Pick out and copy every line of the material below that contains the string "tick". Case counts.

(Material):
★ ★ ★
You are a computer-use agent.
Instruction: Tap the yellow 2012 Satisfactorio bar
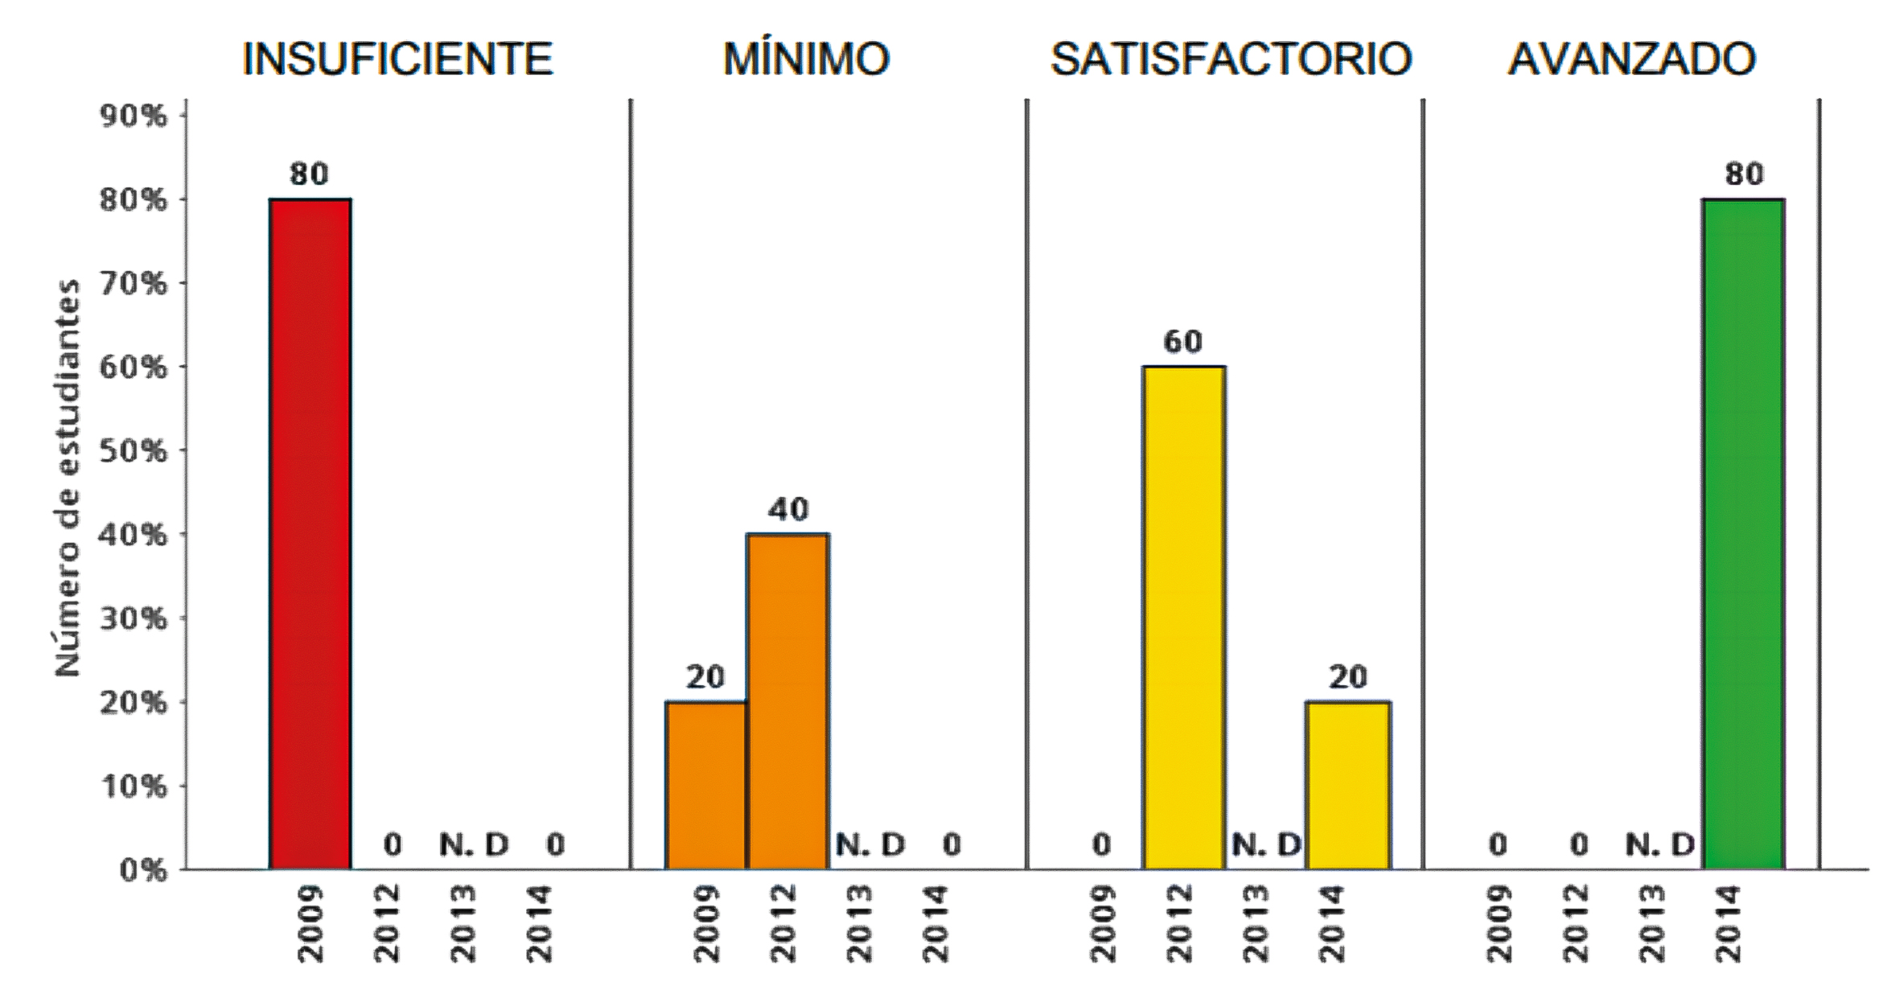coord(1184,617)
★ ★ ★
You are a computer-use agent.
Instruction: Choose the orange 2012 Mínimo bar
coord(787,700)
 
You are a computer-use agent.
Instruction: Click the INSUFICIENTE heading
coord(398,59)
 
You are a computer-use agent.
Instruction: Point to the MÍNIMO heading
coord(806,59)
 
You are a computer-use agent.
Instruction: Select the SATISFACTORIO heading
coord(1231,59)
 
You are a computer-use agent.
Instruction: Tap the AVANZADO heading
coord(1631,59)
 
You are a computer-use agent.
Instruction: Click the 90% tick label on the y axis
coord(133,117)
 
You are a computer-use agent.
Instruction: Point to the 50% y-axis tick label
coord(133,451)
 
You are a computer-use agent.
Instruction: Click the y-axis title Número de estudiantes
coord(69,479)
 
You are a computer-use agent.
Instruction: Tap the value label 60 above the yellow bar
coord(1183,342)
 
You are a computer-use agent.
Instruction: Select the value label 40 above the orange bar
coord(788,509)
★ ★ ★
(Expected answer):
Instruction: Click the 90% tick label on the y axis
Instruction: Point to the 50% y-axis tick label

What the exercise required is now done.